Funny how Mother fell back into her commanding tone as if she still held sway over my life. But I did want Lurleen to know everyone. “Lurleen, this is my Aunt Opal, my—”

“Young lady, respect your elders,” Mother clucked. “It’s
Mrs.
Eldridge
, and we are so pleased to have you as our guest. I’m Dorothy, but you can call me Dot; everyone does.”

“It’s
Miss
Eldridge,” Lurleen replied, giving my mother’s hand a firm shake. “And Nettie is my very dear friend, so she can call me anything she wants.”

I continued on with the introductions, ending with Aunt Madge and Uncle Doak’s youngest son, Charlie, who was twelve. “Lovely to meet all of you,” Lurleen said, just as a red truck rumbled down the lane with
Carver Feed and Seed
emblazoned on the side.

My heart did not leap the way it always had, nor did it sink like it had every time I’d thought about receiving an invite to Brooks’s wedding. Mother was quick to my side. “He’s family now, Nettie. Comes for dinner most every night, just like he always has. I’m not asking you to be nice to him, but I do expect you to maintain some measure of decorum.”

He didn’t notice me until he got out of the truck. He stopped dead in his tracks, and the sea of family that had engulfed me parted. Miss Lurleen was still by my side. She didn’t say a word. She didn’t have to; I could feel her quiet strength, her solidarity as the rest of the people I loved leapt onto the fence and straddled it for all they were worth.

This wasn’t how I wanted it to go.

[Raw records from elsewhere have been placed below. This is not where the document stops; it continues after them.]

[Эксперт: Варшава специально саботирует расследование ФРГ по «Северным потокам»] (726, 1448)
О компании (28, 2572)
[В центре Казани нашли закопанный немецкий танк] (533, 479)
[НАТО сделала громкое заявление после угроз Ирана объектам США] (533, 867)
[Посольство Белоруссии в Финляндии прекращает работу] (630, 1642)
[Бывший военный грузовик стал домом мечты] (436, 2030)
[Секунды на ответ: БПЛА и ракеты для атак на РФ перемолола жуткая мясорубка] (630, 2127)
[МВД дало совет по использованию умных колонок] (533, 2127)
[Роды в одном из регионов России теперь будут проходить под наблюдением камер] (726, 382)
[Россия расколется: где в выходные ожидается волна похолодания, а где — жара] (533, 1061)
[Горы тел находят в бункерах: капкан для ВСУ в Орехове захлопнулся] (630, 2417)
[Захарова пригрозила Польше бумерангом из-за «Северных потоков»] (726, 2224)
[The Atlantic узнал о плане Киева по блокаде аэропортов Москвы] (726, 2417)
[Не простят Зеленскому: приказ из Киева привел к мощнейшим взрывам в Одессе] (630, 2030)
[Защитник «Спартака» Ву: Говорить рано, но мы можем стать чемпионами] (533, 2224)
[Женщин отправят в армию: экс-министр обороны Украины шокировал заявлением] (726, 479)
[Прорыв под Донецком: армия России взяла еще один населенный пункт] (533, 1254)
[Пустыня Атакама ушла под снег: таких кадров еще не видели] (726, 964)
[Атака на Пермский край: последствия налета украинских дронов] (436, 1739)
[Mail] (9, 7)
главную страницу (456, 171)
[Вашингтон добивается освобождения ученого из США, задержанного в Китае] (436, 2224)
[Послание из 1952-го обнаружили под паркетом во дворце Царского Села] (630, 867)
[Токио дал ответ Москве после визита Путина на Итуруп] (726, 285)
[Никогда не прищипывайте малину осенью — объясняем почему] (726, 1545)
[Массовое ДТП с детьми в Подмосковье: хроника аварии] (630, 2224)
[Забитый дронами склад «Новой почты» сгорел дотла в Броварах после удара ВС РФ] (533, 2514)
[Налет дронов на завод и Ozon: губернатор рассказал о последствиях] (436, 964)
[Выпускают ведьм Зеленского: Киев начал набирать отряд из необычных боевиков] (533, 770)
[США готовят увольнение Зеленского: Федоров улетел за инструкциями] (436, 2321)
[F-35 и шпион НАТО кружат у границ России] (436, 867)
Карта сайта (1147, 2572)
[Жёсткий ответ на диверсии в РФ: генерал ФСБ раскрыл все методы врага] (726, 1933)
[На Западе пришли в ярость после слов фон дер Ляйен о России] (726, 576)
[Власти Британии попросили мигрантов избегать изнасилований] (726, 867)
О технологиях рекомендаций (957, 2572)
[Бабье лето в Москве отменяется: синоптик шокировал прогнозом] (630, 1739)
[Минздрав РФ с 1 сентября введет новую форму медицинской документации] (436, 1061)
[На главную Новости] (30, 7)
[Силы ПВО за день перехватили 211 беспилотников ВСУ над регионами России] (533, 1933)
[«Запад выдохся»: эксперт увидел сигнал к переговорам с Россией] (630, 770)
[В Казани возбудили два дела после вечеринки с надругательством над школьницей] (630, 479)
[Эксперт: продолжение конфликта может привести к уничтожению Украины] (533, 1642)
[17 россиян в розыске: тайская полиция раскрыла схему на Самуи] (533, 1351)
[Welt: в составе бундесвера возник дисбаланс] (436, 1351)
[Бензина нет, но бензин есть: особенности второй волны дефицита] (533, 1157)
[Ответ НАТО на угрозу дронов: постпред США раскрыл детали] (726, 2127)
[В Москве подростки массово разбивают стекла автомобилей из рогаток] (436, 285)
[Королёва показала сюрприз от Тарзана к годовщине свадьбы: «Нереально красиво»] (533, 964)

I didn’t want to see Brooks at all. I wanted to say what I had to say to Sissy and leave. Take Miss Emily and Lurleen home to Camden where they belonged, where I was reasonably sure I belonged. But things never go the way they’re supposed to. Somehow the very universe knows the one thing you’re avoiding and throws it right in your face.

Brooks nodded my way. Lurleen linked her arm though mine; her other hand cupped my fist, giving it a gentle squeeze. Love. Solidarity. Sisterhood.

“Nettie, dear. I’d like to wash up before supper. Would you mind
showing me to my room, please,” she said like she knew I wanted no part of Brooks Carver.

I nodded. Before I could move a muscle, Griffin and Charlie grabbed our bags. Griffin started to take mine to Mother’s house. “Griffin? I’ll be staying with Lurleen at Nana’s,” I announced, watching Mother flinch. Then she nodded like it was only fair, considering.

I cupped Lurleen’s elbow and guided her across the uneven ground toward Nana’s front porch. “Nettie.” Brooks’s voice made me freeze. Tremble. Although not with want and need like it had in the past.

“Dinner’s almost ready, son,” Mama said to Brooks. “Sissy’s in the house. You go on inside and get washed up now.”

We continued up the steps to the porch. Miss Lurleen looked back over her shoulder as I opened the door, and mumbled something under her breath that made me smile. Tears stung my eyes, and my chest went tight. Lurleen huffed and said it again, adding the swear words to complete the tribute. “
G.d. pissant
.”

28
L
URLEEN

H
onestly, it was all Lurleen could do not to pinch that boy’s head off right in front of God and everybody, and how mightily he deserved it. Driving up to the house for supper, like the sisters were as interchangeable as he’d assumed they were. And now the whole family was going to sit around the supper table together? Good Lord, had any of those people ever had one shred of concern for Nettie? One ounce of understanding of what that would be like for her?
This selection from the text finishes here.